Thursday, July 29, 2010

Ashes

What's a girl to do when insomnia strikes, yet again? Sit. And think. I read poetry aloud for a bit, and while that more-likely-than-not sounds pretty cheesy, it was wonderfully entertaining. However, now I am trying to rest with the lights out to cause my eyes to grow tired, so I had to close my book. The florescent glow from the laptop screen fights against that anti-light action, huh?



I don't know that I have much to say, at least not that I can post online. I often wish there were no restraints in my expressing thoughts and emotion from the day, but any ounce of wisdom knows different.
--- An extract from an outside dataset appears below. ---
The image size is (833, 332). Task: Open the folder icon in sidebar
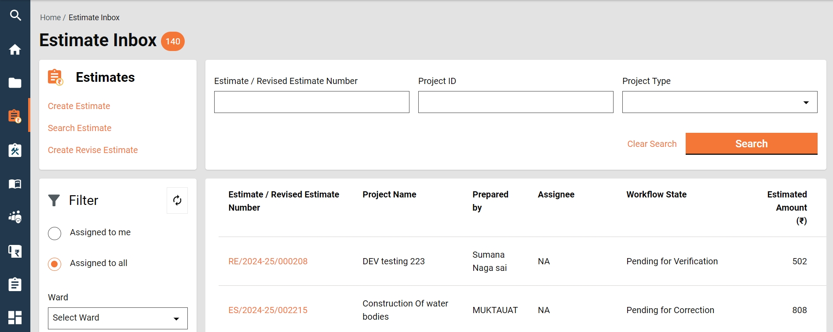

My poor friends. I tell ya, I've got the best ones - I have daily outburst of pure bliss and outraging anger all meshed together. My spectrum of emotion amazes me. I can end up grounded and with a godly attitude, but those first few moments (okay, at times hours) are outrageous. Honestly, I need to get better at that. There's something in my nature (maybe all of human nature) that feels the necessity of pouring out the heart, even when its harmful. It's like when people make themselves vomit to feel better when they have a woosy stomach. We make ourselves word-vomit in efforts to calm roaring emotions, but instead of giving peace to the storm we form a habit of purging forth what should of remained inside. Deep breaths and a bit of ginger ale could solve the problem, really.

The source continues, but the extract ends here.